We started off with a list of coordinates and other information for our planes, but needed to turn that into a description of how the plane behaves in the air. Adjusting your data to create new descriptive elements is called feature engineering, and is an important part of machine learning.

While we could have just used simple features like the average altitude and speed of our planes, we felt like that was throwing out a lot of our data. Instead, we divided the "average" behavior of a plane into 5 quantiles - 0-20%, 20-40%, 40-60%, 60-80%, and 80-100% - and saw how much time each plane spent in each quantile. For example, a slow, low-flying plane might spend most of its time in the 0-20% quantile for altitude and speed.

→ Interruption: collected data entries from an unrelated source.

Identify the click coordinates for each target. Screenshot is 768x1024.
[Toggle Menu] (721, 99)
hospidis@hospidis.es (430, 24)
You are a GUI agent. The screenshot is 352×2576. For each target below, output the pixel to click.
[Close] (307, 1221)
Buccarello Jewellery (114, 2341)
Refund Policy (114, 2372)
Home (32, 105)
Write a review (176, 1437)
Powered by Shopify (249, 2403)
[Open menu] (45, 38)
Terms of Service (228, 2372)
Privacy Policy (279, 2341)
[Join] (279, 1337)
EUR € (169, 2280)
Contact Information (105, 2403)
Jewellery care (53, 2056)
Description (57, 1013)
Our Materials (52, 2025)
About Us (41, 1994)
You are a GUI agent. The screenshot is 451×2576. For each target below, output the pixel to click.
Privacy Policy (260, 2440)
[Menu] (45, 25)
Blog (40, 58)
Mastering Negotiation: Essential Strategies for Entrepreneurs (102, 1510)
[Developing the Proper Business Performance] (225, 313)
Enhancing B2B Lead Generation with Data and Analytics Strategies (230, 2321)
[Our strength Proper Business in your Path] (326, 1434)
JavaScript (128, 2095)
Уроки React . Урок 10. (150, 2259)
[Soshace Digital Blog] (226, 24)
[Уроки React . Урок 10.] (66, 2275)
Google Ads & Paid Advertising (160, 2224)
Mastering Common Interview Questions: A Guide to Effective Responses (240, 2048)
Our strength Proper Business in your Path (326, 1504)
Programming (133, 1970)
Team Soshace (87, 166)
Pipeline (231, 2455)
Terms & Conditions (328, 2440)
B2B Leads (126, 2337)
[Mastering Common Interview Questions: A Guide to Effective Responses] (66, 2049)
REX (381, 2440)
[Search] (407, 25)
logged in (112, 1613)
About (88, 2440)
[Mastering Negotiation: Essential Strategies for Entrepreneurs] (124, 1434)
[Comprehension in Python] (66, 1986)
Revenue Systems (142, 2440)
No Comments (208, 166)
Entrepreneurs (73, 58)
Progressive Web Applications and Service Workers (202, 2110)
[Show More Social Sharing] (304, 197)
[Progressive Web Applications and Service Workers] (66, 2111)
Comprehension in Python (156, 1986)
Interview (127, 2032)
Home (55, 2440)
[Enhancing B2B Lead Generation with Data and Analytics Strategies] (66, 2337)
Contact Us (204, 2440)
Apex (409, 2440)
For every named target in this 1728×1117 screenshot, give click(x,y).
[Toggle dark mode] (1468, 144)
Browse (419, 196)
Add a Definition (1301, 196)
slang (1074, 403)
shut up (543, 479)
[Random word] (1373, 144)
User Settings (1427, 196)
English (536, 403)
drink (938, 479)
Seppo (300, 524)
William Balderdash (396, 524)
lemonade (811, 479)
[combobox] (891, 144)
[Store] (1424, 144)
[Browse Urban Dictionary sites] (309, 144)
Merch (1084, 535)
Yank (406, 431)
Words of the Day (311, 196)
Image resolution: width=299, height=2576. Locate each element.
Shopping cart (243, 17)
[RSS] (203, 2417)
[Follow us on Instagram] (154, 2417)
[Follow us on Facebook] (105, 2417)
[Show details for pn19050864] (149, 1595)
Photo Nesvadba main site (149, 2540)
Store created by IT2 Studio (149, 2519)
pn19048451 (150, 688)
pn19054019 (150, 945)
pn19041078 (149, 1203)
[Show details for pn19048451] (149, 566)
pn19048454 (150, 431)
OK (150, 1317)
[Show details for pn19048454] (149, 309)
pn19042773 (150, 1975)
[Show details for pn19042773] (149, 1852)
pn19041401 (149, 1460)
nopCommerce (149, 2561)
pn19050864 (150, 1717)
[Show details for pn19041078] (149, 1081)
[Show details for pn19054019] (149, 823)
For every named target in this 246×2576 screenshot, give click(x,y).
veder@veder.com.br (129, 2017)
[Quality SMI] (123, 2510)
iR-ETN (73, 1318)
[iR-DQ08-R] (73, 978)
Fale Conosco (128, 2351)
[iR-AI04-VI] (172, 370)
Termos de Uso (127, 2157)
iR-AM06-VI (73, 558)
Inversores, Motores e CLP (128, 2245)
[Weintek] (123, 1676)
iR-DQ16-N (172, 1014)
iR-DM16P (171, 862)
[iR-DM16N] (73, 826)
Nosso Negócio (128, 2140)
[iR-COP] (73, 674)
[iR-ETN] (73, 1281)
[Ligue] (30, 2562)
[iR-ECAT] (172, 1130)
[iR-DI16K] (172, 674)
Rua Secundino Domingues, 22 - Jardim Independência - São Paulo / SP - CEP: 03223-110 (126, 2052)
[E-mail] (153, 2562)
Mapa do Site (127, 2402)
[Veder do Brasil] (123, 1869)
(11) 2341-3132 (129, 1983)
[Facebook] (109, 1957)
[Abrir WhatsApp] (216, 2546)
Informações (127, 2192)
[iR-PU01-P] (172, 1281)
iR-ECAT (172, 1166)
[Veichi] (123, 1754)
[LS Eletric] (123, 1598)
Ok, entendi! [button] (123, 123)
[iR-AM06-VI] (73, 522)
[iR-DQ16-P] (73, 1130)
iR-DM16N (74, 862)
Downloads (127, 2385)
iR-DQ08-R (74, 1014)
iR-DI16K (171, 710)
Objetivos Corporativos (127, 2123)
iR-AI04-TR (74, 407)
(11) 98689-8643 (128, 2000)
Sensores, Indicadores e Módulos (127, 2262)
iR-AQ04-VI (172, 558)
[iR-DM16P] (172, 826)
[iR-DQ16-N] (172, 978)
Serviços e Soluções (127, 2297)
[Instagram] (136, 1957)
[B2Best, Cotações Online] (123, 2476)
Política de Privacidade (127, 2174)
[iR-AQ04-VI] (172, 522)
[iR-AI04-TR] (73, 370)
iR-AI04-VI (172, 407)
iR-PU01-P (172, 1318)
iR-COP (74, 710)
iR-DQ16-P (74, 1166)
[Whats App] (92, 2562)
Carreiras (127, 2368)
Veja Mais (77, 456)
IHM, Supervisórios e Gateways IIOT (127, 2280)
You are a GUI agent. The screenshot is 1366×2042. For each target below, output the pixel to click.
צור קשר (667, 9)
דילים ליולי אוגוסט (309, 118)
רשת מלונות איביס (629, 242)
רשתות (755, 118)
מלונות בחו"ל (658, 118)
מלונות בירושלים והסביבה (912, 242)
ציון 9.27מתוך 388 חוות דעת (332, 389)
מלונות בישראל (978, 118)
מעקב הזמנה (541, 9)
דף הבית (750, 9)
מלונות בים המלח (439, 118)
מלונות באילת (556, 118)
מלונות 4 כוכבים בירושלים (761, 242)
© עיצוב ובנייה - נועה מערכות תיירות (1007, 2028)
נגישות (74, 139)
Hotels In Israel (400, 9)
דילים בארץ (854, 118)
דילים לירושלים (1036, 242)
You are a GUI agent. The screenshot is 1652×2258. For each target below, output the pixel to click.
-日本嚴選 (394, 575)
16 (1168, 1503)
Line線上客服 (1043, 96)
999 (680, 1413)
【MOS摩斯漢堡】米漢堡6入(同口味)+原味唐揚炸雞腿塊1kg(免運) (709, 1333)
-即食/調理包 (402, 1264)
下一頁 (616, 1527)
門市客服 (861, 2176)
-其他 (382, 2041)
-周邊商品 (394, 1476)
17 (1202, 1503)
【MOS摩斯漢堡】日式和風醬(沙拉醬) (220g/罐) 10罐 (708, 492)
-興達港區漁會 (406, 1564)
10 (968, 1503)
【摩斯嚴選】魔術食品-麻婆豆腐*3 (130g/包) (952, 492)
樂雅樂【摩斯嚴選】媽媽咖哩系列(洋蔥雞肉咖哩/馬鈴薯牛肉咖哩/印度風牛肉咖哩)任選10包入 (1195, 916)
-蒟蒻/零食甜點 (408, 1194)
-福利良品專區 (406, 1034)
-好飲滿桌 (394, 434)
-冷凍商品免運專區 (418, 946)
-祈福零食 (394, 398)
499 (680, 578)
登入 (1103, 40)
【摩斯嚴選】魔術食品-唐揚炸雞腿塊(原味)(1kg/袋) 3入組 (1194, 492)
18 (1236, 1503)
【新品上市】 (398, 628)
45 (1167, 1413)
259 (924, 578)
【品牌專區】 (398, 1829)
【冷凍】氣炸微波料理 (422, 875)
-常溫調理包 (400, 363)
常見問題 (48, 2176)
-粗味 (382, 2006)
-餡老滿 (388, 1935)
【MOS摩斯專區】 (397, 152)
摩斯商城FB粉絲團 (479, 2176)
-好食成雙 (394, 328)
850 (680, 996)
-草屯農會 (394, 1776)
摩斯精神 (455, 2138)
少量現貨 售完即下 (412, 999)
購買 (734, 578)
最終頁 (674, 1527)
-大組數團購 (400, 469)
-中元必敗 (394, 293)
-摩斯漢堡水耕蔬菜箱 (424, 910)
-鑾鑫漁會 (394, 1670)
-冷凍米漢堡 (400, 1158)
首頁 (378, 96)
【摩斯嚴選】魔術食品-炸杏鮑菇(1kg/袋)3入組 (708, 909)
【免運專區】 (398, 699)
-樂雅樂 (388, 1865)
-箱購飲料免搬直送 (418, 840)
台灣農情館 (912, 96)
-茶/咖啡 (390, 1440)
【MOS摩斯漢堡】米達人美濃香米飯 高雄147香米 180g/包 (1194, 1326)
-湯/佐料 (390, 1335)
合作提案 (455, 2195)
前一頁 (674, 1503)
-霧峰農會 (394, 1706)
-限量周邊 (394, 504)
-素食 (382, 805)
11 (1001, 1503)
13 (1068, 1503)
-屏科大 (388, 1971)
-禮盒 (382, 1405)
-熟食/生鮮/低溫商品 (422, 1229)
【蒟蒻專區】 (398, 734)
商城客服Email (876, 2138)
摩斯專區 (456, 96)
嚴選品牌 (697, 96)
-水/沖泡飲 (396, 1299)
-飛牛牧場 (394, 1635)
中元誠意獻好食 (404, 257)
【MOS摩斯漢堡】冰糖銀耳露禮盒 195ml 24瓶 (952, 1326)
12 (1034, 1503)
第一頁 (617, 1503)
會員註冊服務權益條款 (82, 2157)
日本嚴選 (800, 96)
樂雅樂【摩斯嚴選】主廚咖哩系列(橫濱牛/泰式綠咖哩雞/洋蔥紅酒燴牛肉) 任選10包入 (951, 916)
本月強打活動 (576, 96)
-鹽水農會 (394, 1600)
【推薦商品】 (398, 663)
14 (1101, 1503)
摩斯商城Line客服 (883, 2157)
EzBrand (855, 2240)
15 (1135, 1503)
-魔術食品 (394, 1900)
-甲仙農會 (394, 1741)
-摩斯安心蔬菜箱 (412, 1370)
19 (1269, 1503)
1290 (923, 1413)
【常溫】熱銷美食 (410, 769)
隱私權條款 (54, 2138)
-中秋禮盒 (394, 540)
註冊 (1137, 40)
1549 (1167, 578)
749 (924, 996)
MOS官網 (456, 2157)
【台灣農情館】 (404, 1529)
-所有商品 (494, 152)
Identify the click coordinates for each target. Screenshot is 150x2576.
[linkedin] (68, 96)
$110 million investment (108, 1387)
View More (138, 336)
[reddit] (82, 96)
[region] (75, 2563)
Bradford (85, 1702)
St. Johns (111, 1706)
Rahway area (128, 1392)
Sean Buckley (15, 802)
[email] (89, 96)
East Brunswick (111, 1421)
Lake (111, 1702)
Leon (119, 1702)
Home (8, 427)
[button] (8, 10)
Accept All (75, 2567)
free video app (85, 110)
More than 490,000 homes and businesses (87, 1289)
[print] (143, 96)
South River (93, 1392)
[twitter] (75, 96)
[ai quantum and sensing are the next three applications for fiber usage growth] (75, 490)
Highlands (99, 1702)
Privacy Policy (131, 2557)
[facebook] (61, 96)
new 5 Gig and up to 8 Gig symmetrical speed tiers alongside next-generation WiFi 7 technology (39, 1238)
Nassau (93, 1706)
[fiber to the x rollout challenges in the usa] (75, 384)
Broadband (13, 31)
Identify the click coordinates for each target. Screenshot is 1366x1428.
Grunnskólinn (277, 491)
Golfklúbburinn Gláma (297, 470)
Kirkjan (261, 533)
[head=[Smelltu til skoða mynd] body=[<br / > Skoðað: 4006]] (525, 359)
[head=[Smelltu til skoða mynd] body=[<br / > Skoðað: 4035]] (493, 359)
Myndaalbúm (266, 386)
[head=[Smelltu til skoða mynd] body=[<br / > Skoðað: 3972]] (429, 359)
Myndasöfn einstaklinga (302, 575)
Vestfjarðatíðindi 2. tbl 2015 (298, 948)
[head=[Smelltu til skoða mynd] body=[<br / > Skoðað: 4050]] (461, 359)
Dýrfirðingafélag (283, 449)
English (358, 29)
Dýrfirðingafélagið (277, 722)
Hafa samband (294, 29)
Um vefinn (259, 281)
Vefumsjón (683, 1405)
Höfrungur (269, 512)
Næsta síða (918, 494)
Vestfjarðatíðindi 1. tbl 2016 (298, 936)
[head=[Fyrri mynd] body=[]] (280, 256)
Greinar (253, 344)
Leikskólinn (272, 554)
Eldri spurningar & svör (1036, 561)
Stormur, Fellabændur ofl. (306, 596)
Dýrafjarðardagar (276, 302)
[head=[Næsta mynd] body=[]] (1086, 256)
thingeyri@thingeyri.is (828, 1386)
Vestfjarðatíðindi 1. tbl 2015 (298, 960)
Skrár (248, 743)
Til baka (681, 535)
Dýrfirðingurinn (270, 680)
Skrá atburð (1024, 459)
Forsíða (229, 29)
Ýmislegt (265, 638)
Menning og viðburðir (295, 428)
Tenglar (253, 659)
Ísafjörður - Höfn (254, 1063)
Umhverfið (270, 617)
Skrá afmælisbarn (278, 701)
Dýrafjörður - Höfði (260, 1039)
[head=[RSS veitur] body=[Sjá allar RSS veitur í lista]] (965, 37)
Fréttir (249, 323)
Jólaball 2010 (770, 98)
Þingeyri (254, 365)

Although it was complicated, this method allowed us to create a more complete set of features describing how each plane flies. The hope is that these detailed features will allow us to better identify planes that are flown similarly to one another.

Discussion topics#

Do you think these features do a better job of describing a plane than just the median or mean? Is that answer the same for all of the measurements we took?
Which feature do you predict works best to describe surveillance planes?
Why do we not use quantiles for steering? It might be interesting to check what the quantiles would have been.
Can you think of other features that might be used to describe surveillance planes?
Some organizations that publish this sort of data have agreements to not include military or government planes. Is that a reasonable request?
What might be some uses of this data?
How is this data collected? What are the requirements to be able to obtain it on your own?